Records for this task -
┌────────

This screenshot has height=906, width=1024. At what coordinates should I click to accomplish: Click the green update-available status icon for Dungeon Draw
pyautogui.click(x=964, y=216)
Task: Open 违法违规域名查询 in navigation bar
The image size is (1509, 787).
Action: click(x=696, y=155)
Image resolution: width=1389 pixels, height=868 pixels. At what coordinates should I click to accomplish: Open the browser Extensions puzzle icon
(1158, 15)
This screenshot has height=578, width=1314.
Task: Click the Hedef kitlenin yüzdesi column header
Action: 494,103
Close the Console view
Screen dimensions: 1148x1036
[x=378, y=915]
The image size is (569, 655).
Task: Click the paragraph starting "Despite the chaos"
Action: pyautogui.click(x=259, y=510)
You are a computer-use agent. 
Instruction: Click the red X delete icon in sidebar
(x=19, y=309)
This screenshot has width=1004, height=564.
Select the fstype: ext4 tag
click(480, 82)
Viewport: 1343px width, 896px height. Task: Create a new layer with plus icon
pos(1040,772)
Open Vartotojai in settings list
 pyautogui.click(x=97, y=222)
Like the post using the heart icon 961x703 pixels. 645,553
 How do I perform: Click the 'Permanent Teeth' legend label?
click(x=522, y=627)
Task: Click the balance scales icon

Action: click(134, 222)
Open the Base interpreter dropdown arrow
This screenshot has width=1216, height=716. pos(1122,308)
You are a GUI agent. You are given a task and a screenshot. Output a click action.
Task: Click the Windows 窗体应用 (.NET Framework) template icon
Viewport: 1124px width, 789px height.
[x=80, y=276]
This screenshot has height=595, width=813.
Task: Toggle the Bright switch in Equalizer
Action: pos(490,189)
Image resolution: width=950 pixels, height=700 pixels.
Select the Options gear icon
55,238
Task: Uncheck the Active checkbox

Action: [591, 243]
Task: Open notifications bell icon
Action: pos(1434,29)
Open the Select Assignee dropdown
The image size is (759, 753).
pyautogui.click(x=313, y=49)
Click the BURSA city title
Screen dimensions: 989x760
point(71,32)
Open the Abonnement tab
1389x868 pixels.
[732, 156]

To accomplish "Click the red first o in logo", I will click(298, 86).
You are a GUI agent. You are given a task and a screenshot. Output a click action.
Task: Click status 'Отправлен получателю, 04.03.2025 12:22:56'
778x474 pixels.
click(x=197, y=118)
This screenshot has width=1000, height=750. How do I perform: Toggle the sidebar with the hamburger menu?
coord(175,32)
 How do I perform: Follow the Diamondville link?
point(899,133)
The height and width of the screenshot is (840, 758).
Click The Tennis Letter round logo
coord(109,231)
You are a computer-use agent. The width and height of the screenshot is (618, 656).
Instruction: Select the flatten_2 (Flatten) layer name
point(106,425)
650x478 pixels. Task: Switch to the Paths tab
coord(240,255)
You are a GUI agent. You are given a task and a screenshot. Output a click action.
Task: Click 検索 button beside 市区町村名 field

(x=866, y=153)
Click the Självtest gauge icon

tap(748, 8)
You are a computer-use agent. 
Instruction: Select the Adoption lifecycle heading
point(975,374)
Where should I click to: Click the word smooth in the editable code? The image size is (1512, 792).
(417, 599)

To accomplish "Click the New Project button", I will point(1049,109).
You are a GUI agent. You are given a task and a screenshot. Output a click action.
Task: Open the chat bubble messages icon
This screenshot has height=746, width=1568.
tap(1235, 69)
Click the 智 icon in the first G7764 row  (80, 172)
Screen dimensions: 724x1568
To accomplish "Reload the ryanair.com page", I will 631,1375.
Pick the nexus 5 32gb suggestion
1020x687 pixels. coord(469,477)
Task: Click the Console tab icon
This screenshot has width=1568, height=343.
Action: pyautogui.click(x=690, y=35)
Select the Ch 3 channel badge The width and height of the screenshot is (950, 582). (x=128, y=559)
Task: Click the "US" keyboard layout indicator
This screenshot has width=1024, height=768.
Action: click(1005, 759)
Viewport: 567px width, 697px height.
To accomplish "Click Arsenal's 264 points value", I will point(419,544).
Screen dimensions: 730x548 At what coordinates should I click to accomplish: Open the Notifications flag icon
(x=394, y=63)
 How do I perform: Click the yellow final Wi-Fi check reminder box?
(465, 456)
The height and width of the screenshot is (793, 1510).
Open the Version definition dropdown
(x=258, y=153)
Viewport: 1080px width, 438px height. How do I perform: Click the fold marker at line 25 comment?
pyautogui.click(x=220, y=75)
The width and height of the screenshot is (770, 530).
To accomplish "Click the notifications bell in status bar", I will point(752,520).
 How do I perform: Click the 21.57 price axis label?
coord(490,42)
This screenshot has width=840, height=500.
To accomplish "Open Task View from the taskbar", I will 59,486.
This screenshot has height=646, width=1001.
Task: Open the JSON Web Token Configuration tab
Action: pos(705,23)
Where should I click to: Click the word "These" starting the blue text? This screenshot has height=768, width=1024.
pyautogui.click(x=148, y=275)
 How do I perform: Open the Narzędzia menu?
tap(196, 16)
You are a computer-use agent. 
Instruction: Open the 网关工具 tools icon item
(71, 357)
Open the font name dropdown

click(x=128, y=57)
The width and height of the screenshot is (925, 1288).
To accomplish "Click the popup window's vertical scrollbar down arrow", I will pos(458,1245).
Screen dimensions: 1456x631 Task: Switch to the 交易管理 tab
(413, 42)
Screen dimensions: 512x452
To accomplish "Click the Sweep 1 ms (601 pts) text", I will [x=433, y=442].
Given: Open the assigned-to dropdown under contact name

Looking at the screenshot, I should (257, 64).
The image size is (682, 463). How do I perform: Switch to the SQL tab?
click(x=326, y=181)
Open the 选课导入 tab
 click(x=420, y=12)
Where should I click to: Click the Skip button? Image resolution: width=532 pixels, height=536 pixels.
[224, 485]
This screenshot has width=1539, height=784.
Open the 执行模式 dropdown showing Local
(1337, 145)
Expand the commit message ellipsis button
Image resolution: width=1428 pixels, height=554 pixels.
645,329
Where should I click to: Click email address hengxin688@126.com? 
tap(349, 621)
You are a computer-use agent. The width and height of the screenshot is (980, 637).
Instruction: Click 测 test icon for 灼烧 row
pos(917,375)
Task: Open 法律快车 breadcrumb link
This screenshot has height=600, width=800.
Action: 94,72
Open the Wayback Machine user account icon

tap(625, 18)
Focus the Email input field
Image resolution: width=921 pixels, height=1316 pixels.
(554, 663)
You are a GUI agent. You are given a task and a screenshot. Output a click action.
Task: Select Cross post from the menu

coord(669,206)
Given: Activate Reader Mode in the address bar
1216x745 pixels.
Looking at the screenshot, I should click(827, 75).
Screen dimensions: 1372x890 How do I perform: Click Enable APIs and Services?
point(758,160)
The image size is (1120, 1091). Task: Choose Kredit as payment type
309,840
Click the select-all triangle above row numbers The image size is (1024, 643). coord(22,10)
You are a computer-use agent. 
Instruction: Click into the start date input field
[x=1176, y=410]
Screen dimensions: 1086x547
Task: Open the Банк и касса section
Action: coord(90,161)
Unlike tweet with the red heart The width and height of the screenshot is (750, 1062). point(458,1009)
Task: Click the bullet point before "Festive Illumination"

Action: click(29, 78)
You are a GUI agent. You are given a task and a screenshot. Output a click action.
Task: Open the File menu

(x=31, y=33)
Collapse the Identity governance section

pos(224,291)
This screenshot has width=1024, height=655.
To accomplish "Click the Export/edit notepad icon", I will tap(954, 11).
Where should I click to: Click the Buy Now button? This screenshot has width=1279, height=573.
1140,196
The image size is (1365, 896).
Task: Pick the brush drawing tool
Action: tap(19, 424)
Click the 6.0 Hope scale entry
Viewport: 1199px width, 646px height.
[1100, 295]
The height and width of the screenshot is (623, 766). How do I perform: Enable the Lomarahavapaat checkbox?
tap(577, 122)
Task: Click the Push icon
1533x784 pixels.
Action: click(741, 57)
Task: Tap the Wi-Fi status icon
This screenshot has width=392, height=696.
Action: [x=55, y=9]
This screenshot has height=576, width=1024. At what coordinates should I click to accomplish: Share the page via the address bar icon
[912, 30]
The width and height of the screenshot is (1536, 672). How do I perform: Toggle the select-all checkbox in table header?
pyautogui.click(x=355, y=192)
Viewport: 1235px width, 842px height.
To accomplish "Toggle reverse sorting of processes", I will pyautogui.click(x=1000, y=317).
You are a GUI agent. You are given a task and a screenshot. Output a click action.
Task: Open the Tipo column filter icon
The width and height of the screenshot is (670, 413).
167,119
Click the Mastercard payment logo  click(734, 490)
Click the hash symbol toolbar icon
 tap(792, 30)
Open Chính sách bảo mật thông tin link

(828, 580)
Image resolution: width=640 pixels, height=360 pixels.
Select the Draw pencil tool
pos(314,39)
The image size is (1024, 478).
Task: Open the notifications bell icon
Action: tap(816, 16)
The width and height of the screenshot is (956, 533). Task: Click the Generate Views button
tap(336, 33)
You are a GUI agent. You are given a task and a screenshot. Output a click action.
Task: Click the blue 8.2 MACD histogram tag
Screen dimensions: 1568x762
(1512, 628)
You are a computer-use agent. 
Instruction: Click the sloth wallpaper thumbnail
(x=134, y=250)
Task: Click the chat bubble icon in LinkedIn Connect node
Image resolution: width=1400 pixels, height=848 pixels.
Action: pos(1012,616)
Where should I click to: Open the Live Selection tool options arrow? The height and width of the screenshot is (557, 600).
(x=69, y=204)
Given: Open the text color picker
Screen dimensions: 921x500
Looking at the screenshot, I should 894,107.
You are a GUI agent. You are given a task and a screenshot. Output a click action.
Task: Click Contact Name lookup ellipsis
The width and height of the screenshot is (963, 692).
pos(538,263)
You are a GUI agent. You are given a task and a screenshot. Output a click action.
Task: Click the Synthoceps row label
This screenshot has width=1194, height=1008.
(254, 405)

└────────

Exercise - Reproduce exactly the lines of the records above from the one with "The image size is (682, 463)." to the one with "is (980, 637).", both included, and leave out everything else.

Solution to the exercise -
The image size is (682, 463). How do I perform: Switch to the SQL tab?
click(x=326, y=181)
Open the 选课导入 tab
 click(x=420, y=12)
Where should I click to: Click the Skip button? Image resolution: width=532 pixels, height=536 pixels.
[224, 485]
This screenshot has width=1539, height=784.
Open the 执行模式 dropdown showing Local
(1337, 145)
Expand the commit message ellipsis button
Image resolution: width=1428 pixels, height=554 pixels.
645,329
Where should I click to: Click email address hengxin688@126.com? 
tap(349, 621)
You are a computer-use agent. The width and height of the screenshot is (980, 637).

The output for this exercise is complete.